::: Texto para análise :::

2024/03/29

"Boa noite e boa sorte" - A margem europeia

Público, 29/3/2024

 

O verdadeiro desafio que o Governo Montenegro terá - como qualquer governo de direita ou do PS - será o de cumprir as suas promessas e, ao mesmo tempo, satisfazer as intenções de quem estiver à frente das instituições europeias. Como já referimos (aqui e aqui), não vai ser fácil. 

Desde a pandemia e face à maior recessão de sempre, as instâncias europeias quebraram os seus cânones: mantiveram as medidas de intervenção do BCE do tempo para domar mercados financeiros adotadas na crise de 2007/8 e apoiar as dívidas públicas nacionais, incentivaram os Estados a intervir para atacar os efeitos sociais da recessão e, para isso... suspenderam a obrigação de os Estados convergirem para os valores  fixados em 1992 em Maastricht para o défice orçamental (3% do PIB) e dívidas públicas (60% do PIB). E  tudo teve um elevado sucesso económico! 

Mas passado o temporal, eis que tudo volta à estaca zero. Como se não houvesse memória, Bruxelas e Frankfurt - e os nossos comentadores nacionais - voltam a enumerar os velhos princípios de convergência nominal, como se fosse a única cartilha. E como se fizessem sentido fixar metas universais para economias tão distintas entre si.

:::

:: Tarefas a realizar ::
1. Segundo o texto para análise, que medidas as instâncias europeias adotaram desde a pandemia? Enumere todas.
2. Prossiga o texto sobre as regras orçamentais europeias a partir da última frase apresentada.

::: Entradas fornecidas :::

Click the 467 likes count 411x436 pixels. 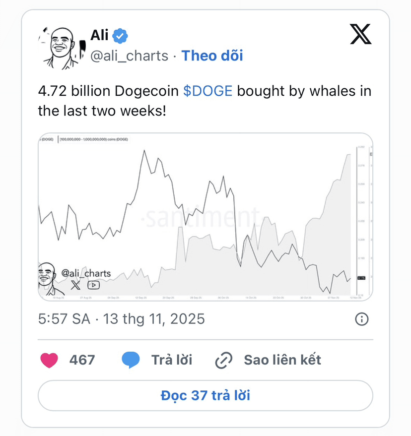(82, 360)
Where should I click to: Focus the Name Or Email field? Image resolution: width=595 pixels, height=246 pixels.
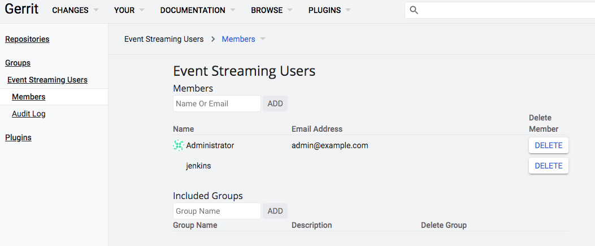coord(216,103)
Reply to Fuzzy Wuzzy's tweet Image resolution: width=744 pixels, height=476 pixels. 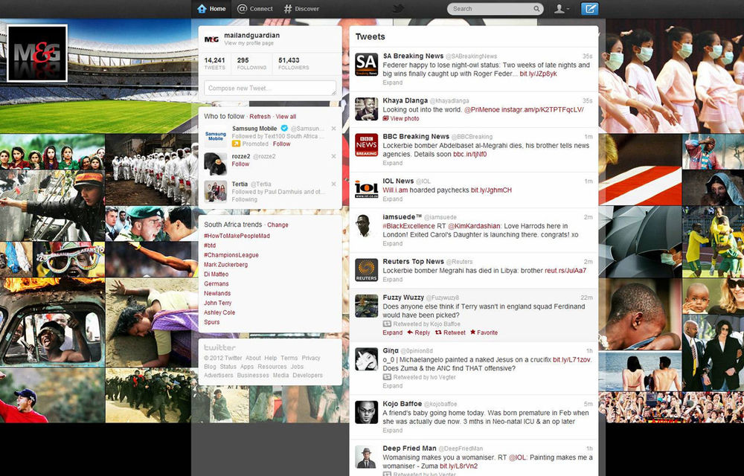(418, 332)
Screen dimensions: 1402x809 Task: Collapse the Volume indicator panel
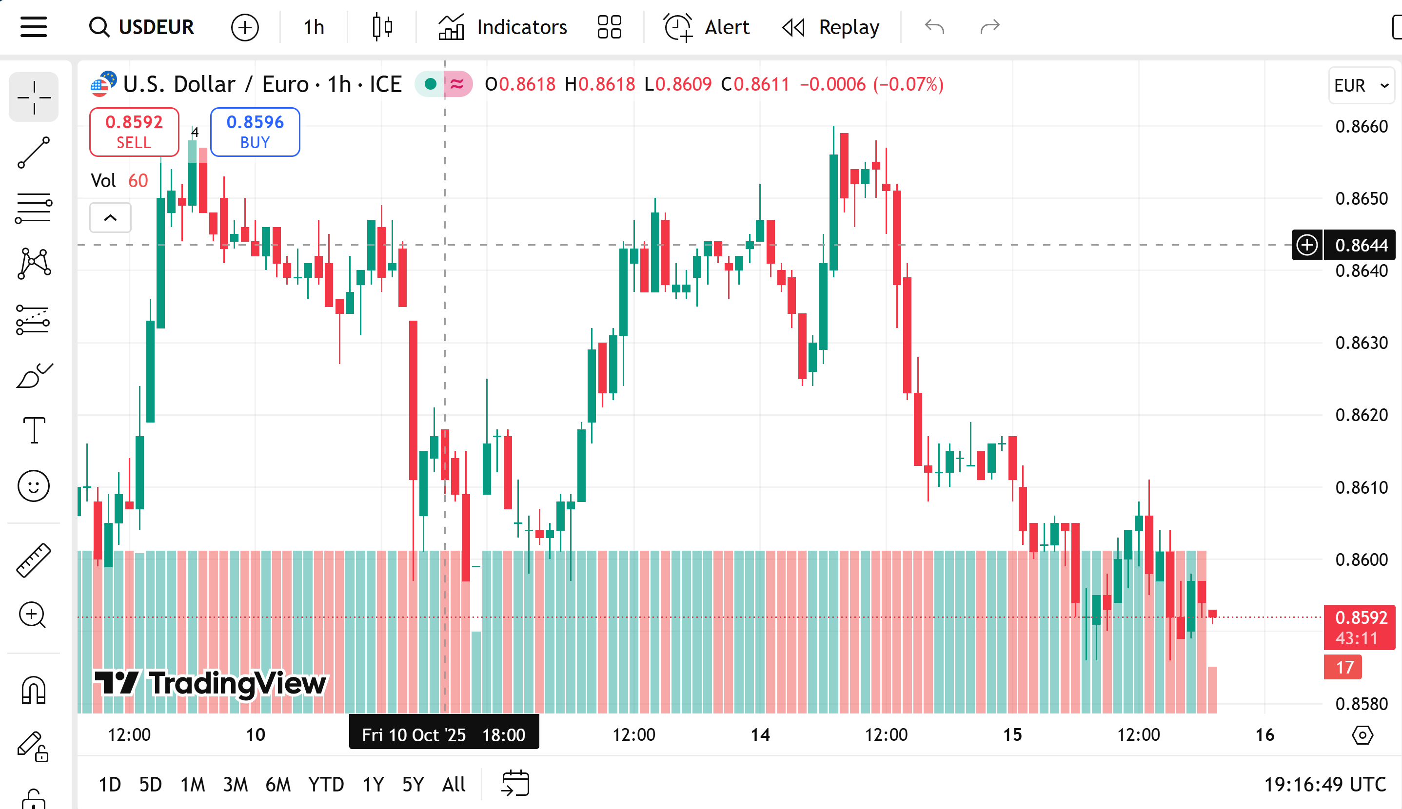(110, 218)
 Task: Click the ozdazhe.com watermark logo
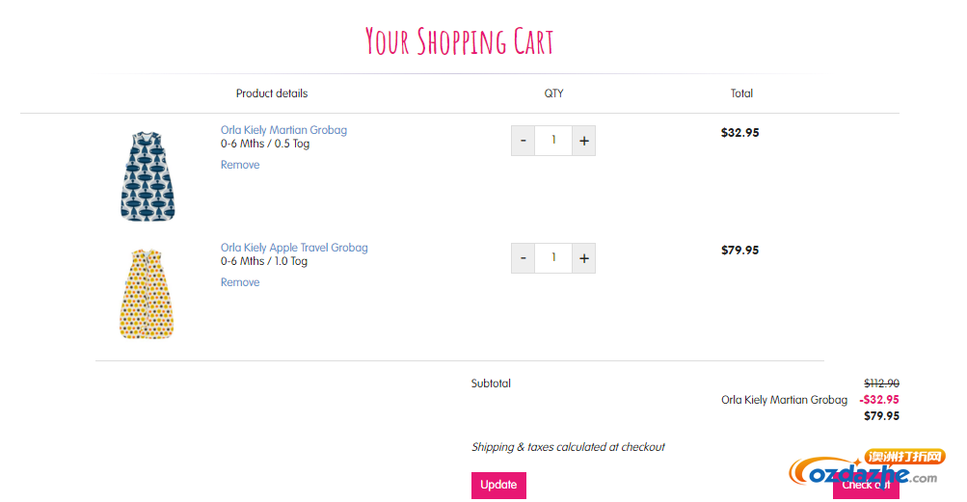pyautogui.click(x=867, y=468)
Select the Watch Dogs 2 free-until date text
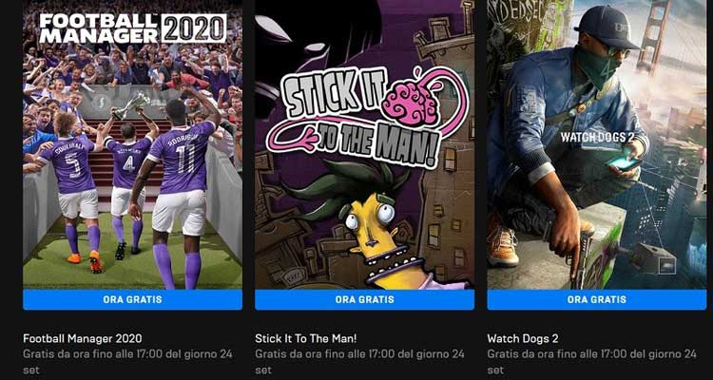 (x=592, y=361)
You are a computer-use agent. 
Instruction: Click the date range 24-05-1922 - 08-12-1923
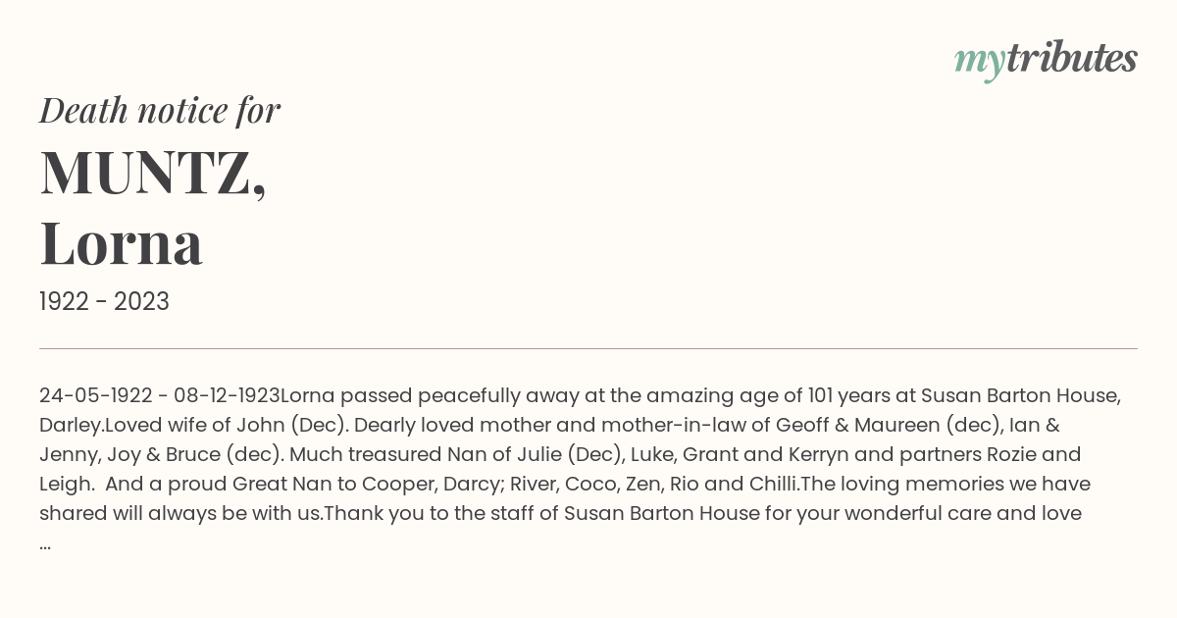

:::

:: Respostas por tarefa ::
1.
- Mantiveram as medidas de intervenção do BCE adotadas na crise de 2007/8 para domar os mercados financeiros e apoiar as dívidas públicas nacionais.
- Incentivaram os Estados a intervir para atacar os efeitos sociais da recessão.
- Suspenderam a obrigação de os Estados convergirem para os valores fixados em 1992 em Maastricht para o défice orçamental (3% do PIB) e para as dívidas públicas (60% do PIB).

2.
--> Os Estados voltam a ter reduzir o seu défice orçamental para que se reduza a sua dívida pública - ou seja, reduzindo a intervenção do Estado, reduzindo apoios sociais, serviços públicos, tudo com efeitos recessivos e maior desemprego. E isso esquecendo que é possível aumentar o défice orçamental - e impulsionar a economia, caminhando para o pleno-emprego - ao mesmo tempo que se reduz o peso da dívida no PIB. Basta que a economia cresça mais do que o valor da taxa de juro subjacente ao pagamento da dívida.   

--> Caso contrário essa obrigação não seja acatada, caso os Estados não implementem essas reformas de redução de intervenção pública, então as instituições europeias não os apoiarão em caso de ataque especulativo pelos mercados financeiros. Ou seja, é Bruxelas e Frankfurt que determinam, em última instância, se as promessas poderão ou não ser cumpridas. Se o povo votou nesse sentido, isso torna-se um pormenor.

E isso quando a política anti-crise funcionou. No fundo, revela-se como a questão de poder. 

Estejam, pois, atentos, povo que elegeu um Parlamento de direita.